Records excerpted from a collection:
►
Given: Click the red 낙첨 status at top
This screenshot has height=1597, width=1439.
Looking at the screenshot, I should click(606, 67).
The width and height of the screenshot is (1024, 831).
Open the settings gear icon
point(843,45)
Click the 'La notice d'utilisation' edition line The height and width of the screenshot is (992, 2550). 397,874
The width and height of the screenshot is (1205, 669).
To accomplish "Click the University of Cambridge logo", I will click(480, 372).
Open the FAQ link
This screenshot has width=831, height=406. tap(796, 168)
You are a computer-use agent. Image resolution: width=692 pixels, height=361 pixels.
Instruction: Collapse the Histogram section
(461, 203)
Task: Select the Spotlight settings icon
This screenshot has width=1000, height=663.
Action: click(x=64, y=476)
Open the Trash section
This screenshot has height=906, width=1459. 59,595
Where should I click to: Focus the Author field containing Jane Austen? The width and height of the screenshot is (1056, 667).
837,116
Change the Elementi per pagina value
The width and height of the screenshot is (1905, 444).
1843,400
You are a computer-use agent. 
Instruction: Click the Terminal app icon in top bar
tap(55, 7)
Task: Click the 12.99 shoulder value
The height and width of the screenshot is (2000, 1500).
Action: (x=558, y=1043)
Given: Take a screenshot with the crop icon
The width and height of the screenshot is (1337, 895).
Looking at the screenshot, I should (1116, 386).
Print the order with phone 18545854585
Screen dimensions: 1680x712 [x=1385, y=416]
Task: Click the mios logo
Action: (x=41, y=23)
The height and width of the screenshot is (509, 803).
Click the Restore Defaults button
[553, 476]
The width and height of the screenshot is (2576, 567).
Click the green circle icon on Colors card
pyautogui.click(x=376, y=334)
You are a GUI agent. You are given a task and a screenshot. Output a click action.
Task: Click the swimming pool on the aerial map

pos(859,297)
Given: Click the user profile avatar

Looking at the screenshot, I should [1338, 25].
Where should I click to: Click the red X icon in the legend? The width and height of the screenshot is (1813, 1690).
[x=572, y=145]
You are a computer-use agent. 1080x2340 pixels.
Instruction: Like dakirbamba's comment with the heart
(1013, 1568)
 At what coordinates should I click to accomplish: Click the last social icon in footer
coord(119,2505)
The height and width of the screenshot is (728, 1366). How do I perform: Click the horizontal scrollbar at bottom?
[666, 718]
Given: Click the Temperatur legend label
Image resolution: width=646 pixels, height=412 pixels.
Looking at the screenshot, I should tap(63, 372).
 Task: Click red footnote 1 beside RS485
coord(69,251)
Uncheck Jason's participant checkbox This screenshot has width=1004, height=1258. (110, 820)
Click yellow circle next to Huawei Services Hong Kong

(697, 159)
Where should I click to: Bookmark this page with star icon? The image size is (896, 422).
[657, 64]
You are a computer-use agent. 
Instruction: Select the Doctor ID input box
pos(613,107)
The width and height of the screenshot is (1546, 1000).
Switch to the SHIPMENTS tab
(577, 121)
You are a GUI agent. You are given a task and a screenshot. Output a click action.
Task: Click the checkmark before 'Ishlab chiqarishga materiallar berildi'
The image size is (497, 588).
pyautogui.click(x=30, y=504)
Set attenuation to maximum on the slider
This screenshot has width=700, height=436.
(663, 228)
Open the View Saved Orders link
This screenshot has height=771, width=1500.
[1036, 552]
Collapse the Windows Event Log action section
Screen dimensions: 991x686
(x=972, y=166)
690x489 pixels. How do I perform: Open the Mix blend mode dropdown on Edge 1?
◄
WORK TO COMPLETE: All of the data above needs to be written out exactly.

EXERCISE RESPONSE:
Given: Click the red 낙첨 status at top
This screenshot has height=1597, width=1439.
Looking at the screenshot, I should click(606, 67).
The width and height of the screenshot is (1024, 831).
Open the settings gear icon
point(843,45)
Click the 'La notice d'utilisation' edition line The height and width of the screenshot is (992, 2550). 397,874
The width and height of the screenshot is (1205, 669).
To accomplish "Click the University of Cambridge logo", I will click(480, 372).
Open the FAQ link
This screenshot has width=831, height=406. tap(796, 168)
You are a computer-use agent. Image resolution: width=692 pixels, height=361 pixels.
Instruction: Collapse the Histogram section
(461, 203)
Task: Select the Spotlight settings icon
This screenshot has width=1000, height=663.
Action: click(x=64, y=476)
Open the Trash section
This screenshot has height=906, width=1459. 59,595
Where should I click to: Focus the Author field containing Jane Austen? The width and height of the screenshot is (1056, 667).
837,116
Change the Elementi per pagina value
The width and height of the screenshot is (1905, 444).
1843,400
You are a computer-use agent. 
Instruction: Click the Terminal app icon in top bar
tap(55, 7)
Task: Click the 12.99 shoulder value
The height and width of the screenshot is (2000, 1500).
Action: (x=558, y=1043)
Given: Take a screenshot with the crop icon
The width and height of the screenshot is (1337, 895).
Looking at the screenshot, I should (1116, 386).
Print the order with phone 18545854585
Screen dimensions: 1680x712 [x=1385, y=416]
Task: Click the mios logo
Action: (x=41, y=23)
The height and width of the screenshot is (509, 803).
Click the Restore Defaults button
[553, 476]
The width and height of the screenshot is (2576, 567).
Click the green circle icon on Colors card
pyautogui.click(x=376, y=334)
You are a GUI agent. You are given a task and a screenshot. Output a click action.
Task: Click the swimming pool on the aerial map

pos(859,297)
Given: Click the user profile avatar

Looking at the screenshot, I should [1338, 25].
Where should I click to: Click the red X icon in the legend? The width and height of the screenshot is (1813, 1690).
[x=572, y=145]
You are a computer-use agent. 1080x2340 pixels.
Instruction: Like dakirbamba's comment with the heart
(1013, 1568)
 At what coordinates should I click to accomplish: Click the last social icon in footer
coord(119,2505)
The height and width of the screenshot is (728, 1366). How do I perform: Click the horizontal scrollbar at bottom?
[666, 718]
Given: Click the Temperatur legend label
Image resolution: width=646 pixels, height=412 pixels.
Looking at the screenshot, I should tap(63, 372).
 Task: Click red footnote 1 beside RS485
coord(69,251)
Uncheck Jason's participant checkbox This screenshot has width=1004, height=1258. (110, 820)
Click yellow circle next to Huawei Services Hong Kong

(697, 159)
Where should I click to: Bookmark this page with star icon? The image size is (896, 422).
[657, 64]
You are a computer-use agent. 
Instruction: Select the Doctor ID input box
pos(613,107)
The width and height of the screenshot is (1546, 1000).
Switch to the SHIPMENTS tab
(577, 121)
You are a GUI agent. You are given a task and a screenshot. Output a click action.
Task: Click the checkmark before 'Ishlab chiqarishga materiallar berildi'
The image size is (497, 588).
pyautogui.click(x=30, y=504)
Set attenuation to maximum on the slider
This screenshot has width=700, height=436.
(663, 228)
Open the View Saved Orders link
This screenshot has height=771, width=1500.
[1036, 552]
Collapse the Windows Event Log action section
Screen dimensions: 991x686
(x=972, y=166)
690x489 pixels. How do I perform: Open the Mix blend mode dropdown on Edge 1?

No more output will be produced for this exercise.